### Given instruction:
Can you give the material below as a two-column CSV headed instruction and response, with one row for each text and its answer, each field quoted and line breaks turned into spaces? Leave the pictures out.

---*---

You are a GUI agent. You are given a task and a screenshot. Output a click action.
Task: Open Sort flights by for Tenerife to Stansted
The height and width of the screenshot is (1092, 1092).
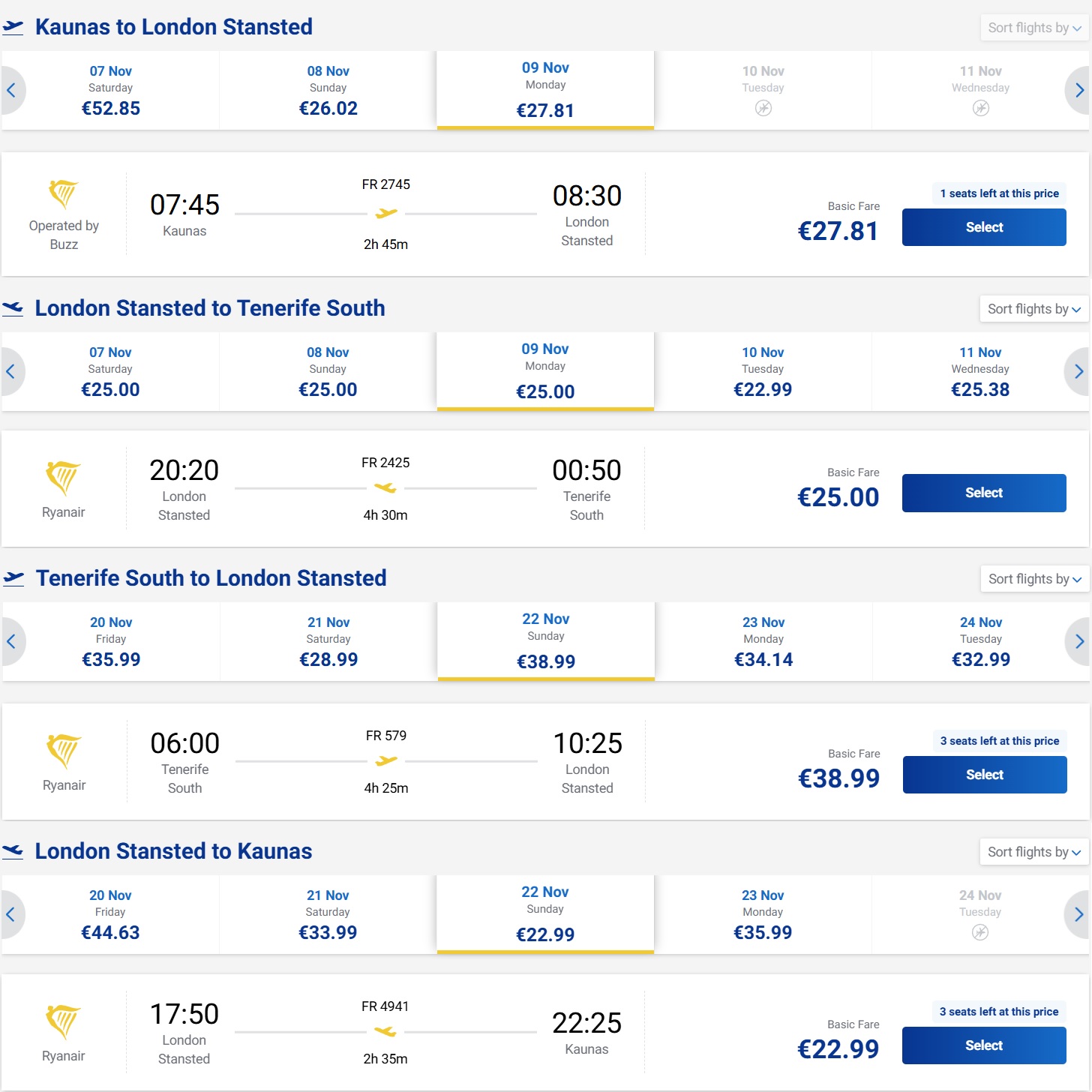(1034, 579)
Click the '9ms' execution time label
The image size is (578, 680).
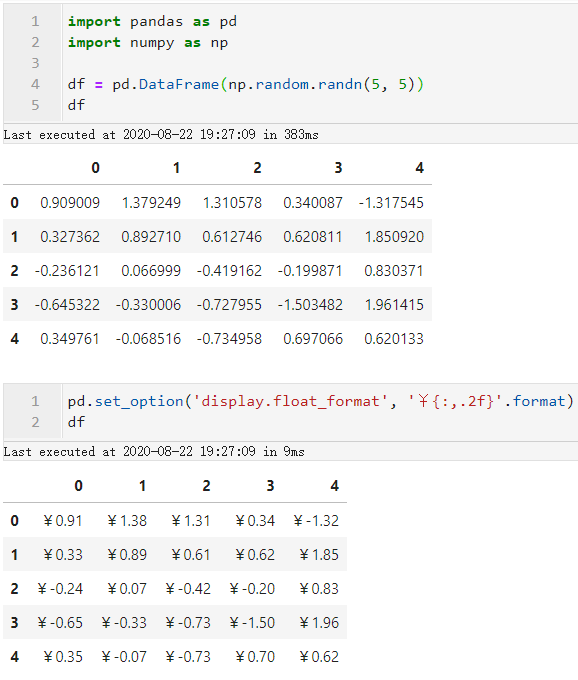coord(294,451)
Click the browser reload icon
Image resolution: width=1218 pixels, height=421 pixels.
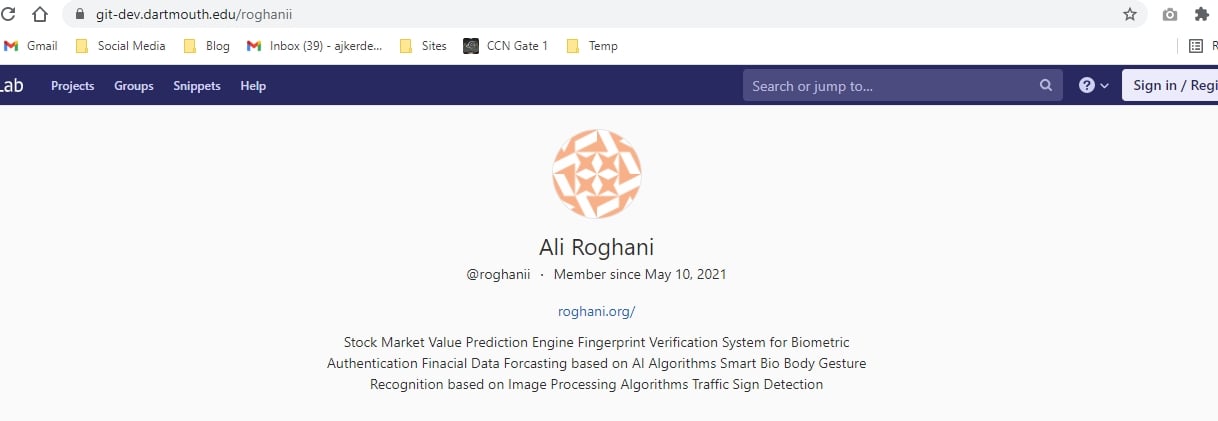pyautogui.click(x=8, y=15)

---*---

### Exercise output:
instruction,response
"You are a GUI agent. You are given a task and a screenshot. Output a click action. Task: Open Sort flights by for Tenerife to Stansted The height and width of the screenshot is (1092, 1092).","(1034, 579)"
"Click the '9ms' execution time label The image size is (578, 680).","coord(294,451)"
"Click the browser reload icon Image resolution: width=1218 pixels, height=421 pixels.","pyautogui.click(x=8, y=15)"